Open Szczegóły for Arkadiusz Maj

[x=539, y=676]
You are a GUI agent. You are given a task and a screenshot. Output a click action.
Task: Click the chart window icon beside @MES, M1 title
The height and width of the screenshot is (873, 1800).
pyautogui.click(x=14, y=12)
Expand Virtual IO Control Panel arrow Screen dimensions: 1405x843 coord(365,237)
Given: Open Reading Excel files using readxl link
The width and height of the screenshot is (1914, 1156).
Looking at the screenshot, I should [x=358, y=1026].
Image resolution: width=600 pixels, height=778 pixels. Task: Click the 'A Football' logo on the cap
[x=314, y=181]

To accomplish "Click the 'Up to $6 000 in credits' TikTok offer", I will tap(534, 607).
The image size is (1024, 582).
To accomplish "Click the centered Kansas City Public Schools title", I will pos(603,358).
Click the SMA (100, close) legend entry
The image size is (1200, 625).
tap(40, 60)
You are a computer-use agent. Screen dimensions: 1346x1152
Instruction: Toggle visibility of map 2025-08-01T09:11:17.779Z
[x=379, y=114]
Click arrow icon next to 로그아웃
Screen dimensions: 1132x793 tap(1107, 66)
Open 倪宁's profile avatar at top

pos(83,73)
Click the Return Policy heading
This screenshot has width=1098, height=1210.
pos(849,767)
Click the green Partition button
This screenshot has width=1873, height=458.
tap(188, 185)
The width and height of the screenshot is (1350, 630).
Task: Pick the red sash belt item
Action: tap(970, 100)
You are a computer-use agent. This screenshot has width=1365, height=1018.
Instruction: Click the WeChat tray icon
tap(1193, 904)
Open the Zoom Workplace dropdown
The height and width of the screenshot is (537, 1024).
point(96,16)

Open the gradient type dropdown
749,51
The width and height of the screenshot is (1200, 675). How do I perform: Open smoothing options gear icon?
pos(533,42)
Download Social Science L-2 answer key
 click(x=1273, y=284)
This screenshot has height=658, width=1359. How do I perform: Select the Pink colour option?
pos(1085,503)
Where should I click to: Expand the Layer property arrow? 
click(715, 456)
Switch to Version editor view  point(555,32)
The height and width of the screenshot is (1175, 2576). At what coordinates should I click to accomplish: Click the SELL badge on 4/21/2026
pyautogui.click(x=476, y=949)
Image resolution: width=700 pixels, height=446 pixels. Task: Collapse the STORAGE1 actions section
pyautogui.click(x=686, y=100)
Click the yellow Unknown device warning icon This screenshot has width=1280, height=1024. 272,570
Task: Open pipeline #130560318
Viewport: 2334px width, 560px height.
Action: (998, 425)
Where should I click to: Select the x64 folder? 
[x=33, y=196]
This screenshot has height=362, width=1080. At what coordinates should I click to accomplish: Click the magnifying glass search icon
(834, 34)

→ **Exercise goal**: Copy out the lines beginning at the one that contains "Open the Zoom Workplace dropdown". Stop at the final line of the data, and include it.

→ **Result**:
Open the Zoom Workplace dropdown
The height and width of the screenshot is (537, 1024).
point(96,16)

Open the gradient type dropdown
749,51
The width and height of the screenshot is (1200, 675). How do I perform: Open smoothing options gear icon?
pos(533,42)
Download Social Science L-2 answer key
 click(x=1273, y=284)
This screenshot has height=658, width=1359. How do I perform: Select the Pink colour option?
pos(1085,503)
Where should I click to: Expand the Layer property arrow? 
click(715, 456)
Switch to Version editor view  point(555,32)
The height and width of the screenshot is (1175, 2576). At what coordinates should I click to accomplish: Click the SELL badge on 4/21/2026
pyautogui.click(x=476, y=949)
Image resolution: width=700 pixels, height=446 pixels. Task: Collapse the STORAGE1 actions section
pyautogui.click(x=686, y=100)
Click the yellow Unknown device warning icon This screenshot has width=1280, height=1024. 272,570
Task: Open pipeline #130560318
Viewport: 2334px width, 560px height.
Action: (998, 425)
Where should I click to: Select the x64 folder? 
[x=33, y=196]
This screenshot has height=362, width=1080. At what coordinates should I click to accomplish: Click the magnifying glass search icon
(834, 34)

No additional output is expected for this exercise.